As I progressed into adulthood, this foundation grew. As soon as I graduated from college, I was trained to instruct group aerobics classes. For years I taught just about every different kind of aerobics exercise fad that came up … step aerobics, slide aerobics, hi-lo aerobics, body sculpting, and more. I also picked up running more. I began to run 5k and half-marathons, with two marathons (Baltimore and Chicago) put in the mix. There’s no way to say how many of these runs I did until … my knees said, YOU’RE DONE!
That’s when I began contemporary Pilates. Certified through Stott Pilates, I began instructing in 2004 and have continued off and on since then. In 2007 I tried yoga and fell in love.

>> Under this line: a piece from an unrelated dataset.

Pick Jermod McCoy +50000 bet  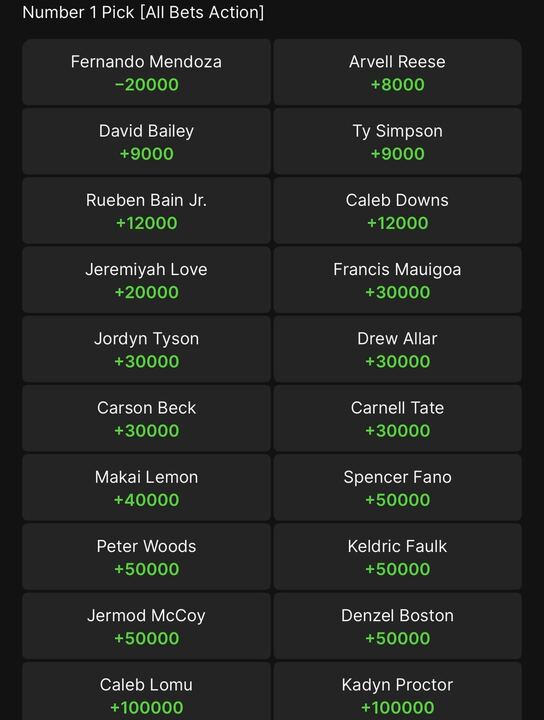tap(146, 626)

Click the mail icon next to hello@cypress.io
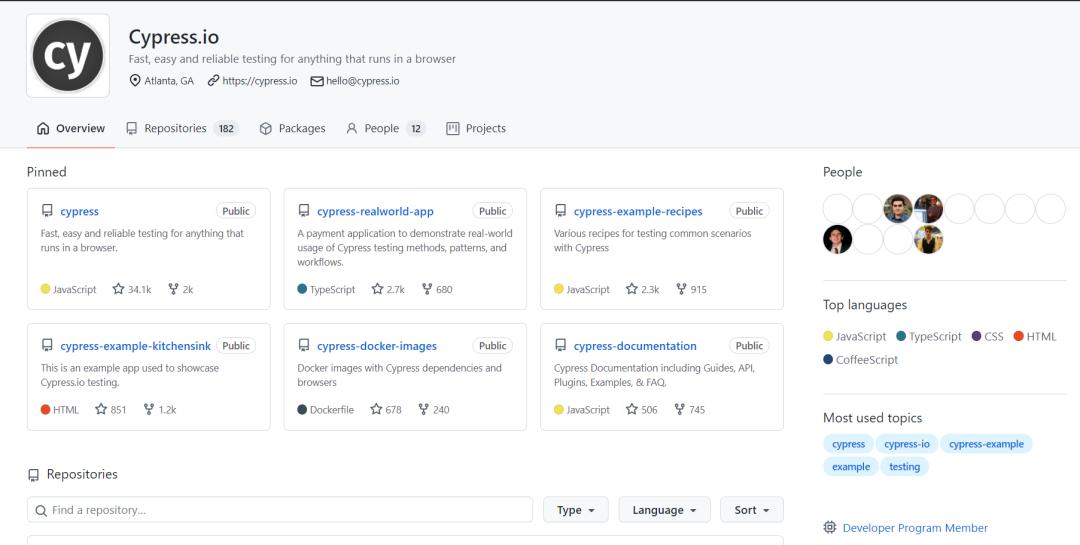(317, 81)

While I participated in Yoga Teacher Training in 2011, I stopped just a couple of months before the end as my life working and raising my three daughters suffered. Despite being a “dropout”, I have taught yoga (you don’t actually need to be certified) in a way that blends my extensive knowledge of Pilates.
I hope you continue to join me as I share what I know about fitness and healthy living! I’m now in my third decade (oh man, that’s not a typo … DECADE) as an instructor. There are more aches and pains but still the same exuberance as I challenge and honor my body, mind, and spirit.